Boiling the Frog - What is the Way Forward?

Elizabeth Glazer

May 24, 2022

It is time to address the problem at Rikers with a different kind of power that has a different durability and a different allegiance.

It is time to address the problem at Rikers with a different kind of power that has a different durability and a different allegiance.

Is this where we are with Rikers?

Violence is spiking to levels we haven’t seen since in decades, seven to eight times what Los Angeles experienced, according to the monitor. A third of the workforce doesn’t come to work, about half are unavailable to work in the jails because of other assignments.

Conditions have been appalling for decades – appalling to the degree that they violate the constitution and shock the conscience.  Before this monitor, the City has been the subject of five consent decrees, spanning eight mayors, 24 commissioners and ever-increasing budgets.  This year the proposed budget for the Department of Correction is $1.25 billion, 7% more than last year.

The latest monitor – a person of wide experience and reputation, with a world class team – has spent the last six years and thousands of pages detailing what needs to be done.  And even he is very, very, very cautious about what is do-able under the current set of structures.

With all the good will and money in the world, these shocks to our basic humanity have not been fixed. 

Why?

Something is structurally broken. A few examples: union rules forbid hiring from outside even to fill gaping holes in the management structure that could make a jail safe; byzantine city procurement requirements that result in it taking months, even years to order, for example, locking doors – something important in a jail.

All of this is happening as correctional practice and theory shifts.  The plan changes with every new commissioner (a new one approximately every two to three years) and every new mayor.

We seem to be in a boiling the frog moment. The water’s been boiling for a long time.  It is time to address the problem with a different kind of power that has a different durability and a different allegiance than our current structure.  Otherwise, we all know what happens to the frog.

Is it possible that the city alone has the power to make these seismic changes? It is unclear: 

  • There is law and lore that present obstacles that the city has not had the power to overcome. 
  • There are questions about when there is progress and according to whom?  One stark example:  on the very same day (earlier this week) that the monitor heralded the increase in the number of people in jail getting to their medical appointments, another New York court held the department of Correction in contempt for failing to do exactly that!
  • Does the city have the right plan? If so, who drives it to the end, without fear or favor?
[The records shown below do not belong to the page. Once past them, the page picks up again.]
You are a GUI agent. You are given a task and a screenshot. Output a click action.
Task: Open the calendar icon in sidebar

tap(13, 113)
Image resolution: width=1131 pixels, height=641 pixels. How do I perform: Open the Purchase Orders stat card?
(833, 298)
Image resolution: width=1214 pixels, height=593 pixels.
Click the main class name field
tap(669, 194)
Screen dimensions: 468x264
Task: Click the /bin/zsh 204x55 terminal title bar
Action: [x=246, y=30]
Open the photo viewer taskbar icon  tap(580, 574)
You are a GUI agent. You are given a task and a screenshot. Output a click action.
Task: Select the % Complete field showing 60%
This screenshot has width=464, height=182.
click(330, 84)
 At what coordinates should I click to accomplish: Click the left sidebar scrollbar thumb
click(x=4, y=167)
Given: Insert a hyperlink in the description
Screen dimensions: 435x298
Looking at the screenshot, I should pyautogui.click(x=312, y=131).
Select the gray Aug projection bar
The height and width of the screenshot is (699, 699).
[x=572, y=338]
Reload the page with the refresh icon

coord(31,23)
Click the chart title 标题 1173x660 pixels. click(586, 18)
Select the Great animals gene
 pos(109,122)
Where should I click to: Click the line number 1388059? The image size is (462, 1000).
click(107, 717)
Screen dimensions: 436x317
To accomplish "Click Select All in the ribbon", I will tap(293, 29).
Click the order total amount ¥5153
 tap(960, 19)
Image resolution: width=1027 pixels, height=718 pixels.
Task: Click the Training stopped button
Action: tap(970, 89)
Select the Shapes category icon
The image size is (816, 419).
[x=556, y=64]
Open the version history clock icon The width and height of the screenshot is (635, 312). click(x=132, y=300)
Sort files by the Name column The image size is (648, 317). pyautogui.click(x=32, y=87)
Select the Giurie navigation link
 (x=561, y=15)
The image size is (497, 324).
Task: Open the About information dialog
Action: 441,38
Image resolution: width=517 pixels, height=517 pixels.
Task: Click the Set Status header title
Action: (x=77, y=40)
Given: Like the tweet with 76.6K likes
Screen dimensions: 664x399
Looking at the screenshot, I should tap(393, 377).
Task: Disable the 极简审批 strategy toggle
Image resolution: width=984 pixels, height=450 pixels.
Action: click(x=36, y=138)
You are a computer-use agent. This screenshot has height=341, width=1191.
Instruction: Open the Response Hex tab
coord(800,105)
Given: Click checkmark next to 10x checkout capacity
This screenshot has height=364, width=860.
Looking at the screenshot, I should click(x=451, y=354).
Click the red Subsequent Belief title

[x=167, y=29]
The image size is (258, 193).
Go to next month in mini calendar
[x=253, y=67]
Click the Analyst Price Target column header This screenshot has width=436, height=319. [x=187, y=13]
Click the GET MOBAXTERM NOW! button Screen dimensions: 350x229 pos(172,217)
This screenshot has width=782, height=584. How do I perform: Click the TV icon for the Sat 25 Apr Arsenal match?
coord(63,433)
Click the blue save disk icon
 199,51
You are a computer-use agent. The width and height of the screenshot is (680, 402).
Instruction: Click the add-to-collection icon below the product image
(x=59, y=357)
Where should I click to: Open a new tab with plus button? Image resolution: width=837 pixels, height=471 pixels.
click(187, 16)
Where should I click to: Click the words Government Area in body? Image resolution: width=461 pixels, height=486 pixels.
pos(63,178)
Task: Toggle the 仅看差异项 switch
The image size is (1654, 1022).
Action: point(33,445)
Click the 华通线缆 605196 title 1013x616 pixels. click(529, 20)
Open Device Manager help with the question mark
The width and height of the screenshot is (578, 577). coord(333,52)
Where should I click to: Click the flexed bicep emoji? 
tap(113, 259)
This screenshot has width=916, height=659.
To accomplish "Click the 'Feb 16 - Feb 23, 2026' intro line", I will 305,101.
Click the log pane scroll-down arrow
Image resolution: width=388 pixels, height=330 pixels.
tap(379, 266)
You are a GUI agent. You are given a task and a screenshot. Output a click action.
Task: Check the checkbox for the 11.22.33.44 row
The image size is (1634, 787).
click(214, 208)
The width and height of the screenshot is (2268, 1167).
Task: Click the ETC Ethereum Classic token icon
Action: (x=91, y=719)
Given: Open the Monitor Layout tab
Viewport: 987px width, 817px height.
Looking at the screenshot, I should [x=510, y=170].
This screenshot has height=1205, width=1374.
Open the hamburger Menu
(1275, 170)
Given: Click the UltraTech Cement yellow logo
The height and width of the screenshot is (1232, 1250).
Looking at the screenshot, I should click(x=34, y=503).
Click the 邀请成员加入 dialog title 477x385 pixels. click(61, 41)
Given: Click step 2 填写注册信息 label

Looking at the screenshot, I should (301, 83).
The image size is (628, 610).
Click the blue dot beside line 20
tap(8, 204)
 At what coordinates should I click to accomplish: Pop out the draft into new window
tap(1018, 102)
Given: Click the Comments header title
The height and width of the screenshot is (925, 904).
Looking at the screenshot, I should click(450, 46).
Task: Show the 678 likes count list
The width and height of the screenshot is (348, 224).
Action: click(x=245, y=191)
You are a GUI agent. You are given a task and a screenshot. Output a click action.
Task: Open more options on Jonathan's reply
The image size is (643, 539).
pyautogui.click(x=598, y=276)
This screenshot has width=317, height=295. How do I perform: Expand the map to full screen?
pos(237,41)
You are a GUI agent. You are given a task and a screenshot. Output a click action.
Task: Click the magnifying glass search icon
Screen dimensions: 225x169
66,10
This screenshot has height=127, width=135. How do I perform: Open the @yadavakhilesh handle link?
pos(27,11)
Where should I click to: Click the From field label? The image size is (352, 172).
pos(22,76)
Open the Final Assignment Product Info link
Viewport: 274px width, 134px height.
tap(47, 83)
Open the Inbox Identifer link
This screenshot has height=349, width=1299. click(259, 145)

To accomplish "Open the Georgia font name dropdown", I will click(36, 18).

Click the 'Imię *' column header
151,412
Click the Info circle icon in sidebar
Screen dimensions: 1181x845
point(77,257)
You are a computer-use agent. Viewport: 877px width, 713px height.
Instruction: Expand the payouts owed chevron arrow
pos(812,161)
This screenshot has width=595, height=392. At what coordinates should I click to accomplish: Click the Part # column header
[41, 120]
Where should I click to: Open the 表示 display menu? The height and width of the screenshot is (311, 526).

So it’s a gamble whether the city has the power or longevity to turnaround the conditions:

  • Does the city possess the power to change the structural impediments to a safe and dignified environment?
  • Will this commissioner or this mayor will be around long enough to lead and sustain the vision?
  • Can the City build a team and consensus, without being buffeted by the daily challenge of politics, big P and little?

This will be the judge’s call, and it will require the most difficult of judgments in understanding what the obstacles to change are now and have been over 40 years; and in piercing the data to understand what changes are actually happening and to what degree the city alone can continue to drive.

We seem to be in a boiling the frog moment. The water’s been boiling for a long time.  It is time to address the problem with a different kind of power that has a different durability and a different allegiance than our current structure.  Otherwise, we all know what happens to the frog.